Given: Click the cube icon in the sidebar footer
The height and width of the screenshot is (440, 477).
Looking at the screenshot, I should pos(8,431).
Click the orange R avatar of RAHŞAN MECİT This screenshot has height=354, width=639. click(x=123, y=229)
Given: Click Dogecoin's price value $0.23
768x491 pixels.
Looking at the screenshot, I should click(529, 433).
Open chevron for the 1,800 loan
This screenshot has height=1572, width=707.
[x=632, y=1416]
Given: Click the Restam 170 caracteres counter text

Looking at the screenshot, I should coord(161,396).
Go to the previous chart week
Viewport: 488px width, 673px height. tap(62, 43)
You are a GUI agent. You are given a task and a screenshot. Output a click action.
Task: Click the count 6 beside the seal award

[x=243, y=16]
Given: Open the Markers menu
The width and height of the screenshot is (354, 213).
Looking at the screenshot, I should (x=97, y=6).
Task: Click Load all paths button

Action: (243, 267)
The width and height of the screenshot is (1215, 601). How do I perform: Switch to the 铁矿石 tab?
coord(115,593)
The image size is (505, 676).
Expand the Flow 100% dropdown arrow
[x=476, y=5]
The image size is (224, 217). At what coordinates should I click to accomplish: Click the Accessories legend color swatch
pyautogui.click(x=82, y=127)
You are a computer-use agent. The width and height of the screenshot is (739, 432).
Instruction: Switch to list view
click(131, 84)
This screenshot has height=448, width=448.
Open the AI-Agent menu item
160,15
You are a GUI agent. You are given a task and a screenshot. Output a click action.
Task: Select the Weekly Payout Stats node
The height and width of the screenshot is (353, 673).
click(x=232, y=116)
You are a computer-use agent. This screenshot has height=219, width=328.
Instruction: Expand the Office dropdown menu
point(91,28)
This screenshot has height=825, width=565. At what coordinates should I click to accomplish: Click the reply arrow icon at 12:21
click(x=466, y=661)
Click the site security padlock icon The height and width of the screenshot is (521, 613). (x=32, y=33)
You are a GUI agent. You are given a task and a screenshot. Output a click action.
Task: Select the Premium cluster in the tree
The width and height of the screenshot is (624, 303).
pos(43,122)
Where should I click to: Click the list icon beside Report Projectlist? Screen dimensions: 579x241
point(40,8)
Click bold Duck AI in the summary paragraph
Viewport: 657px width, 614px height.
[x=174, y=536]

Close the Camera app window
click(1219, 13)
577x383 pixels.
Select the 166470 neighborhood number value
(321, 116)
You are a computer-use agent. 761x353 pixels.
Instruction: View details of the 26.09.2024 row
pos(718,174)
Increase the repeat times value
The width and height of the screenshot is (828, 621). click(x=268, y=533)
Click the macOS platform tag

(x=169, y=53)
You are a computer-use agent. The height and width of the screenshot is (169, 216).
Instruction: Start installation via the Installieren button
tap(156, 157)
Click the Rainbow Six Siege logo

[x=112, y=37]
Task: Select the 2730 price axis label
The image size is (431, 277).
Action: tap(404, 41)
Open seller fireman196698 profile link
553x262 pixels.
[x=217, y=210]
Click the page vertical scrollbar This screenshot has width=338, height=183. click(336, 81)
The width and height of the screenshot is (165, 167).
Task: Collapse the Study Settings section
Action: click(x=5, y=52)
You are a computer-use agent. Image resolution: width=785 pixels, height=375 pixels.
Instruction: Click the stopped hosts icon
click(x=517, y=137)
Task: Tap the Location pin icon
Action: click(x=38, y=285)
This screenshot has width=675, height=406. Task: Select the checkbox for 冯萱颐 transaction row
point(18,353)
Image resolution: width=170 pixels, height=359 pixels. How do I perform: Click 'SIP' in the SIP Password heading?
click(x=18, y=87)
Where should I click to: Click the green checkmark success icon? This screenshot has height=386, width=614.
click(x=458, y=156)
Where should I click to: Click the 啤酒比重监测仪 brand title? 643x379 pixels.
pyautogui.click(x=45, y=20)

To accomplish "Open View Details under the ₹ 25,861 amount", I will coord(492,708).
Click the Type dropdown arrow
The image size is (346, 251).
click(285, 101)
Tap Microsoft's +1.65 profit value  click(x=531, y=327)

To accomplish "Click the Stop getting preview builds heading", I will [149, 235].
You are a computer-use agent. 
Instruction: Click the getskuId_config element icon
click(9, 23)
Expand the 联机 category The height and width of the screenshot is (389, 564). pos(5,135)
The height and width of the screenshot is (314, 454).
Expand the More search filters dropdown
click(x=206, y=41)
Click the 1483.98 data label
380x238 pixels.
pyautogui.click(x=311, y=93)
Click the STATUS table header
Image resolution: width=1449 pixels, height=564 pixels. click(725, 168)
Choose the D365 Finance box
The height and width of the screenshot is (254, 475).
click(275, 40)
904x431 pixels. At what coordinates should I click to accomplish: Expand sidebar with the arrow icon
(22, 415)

━━━

## INSTRUCTIONS TO FOLLOW
Copy out each line of the data above, exactly, if it lies between the line holding "This screenshot has height=448, width=448." and the line holding "577x383 pixels.", inclusive; copy no other line.

## FINISHED EXERCISE
This screenshot has height=448, width=448.
Open the AI-Agent menu item
160,15
You are a GUI agent. You are given a task and a screenshot. Output a click action.
Task: Select the Weekly Payout Stats node
The height and width of the screenshot is (353, 673).
click(x=232, y=116)
You are a computer-use agent. This screenshot has height=219, width=328.
Instruction: Expand the Office dropdown menu
point(91,28)
This screenshot has height=825, width=565. At what coordinates should I click to accomplish: Click the reply arrow icon at 12:21
click(x=466, y=661)
Click the site security padlock icon The height and width of the screenshot is (521, 613). (x=32, y=33)
You are a GUI agent. You are given a task and a screenshot. Output a click action.
Task: Select the Premium cluster in the tree
The width and height of the screenshot is (624, 303).
pos(43,122)
Where should I click to: Click the list icon beside Report Projectlist? Screen dimensions: 579x241
point(40,8)
Click bold Duck AI in the summary paragraph
Viewport: 657px width, 614px height.
[x=174, y=536]

Close the Camera app window
click(1219, 13)
577x383 pixels.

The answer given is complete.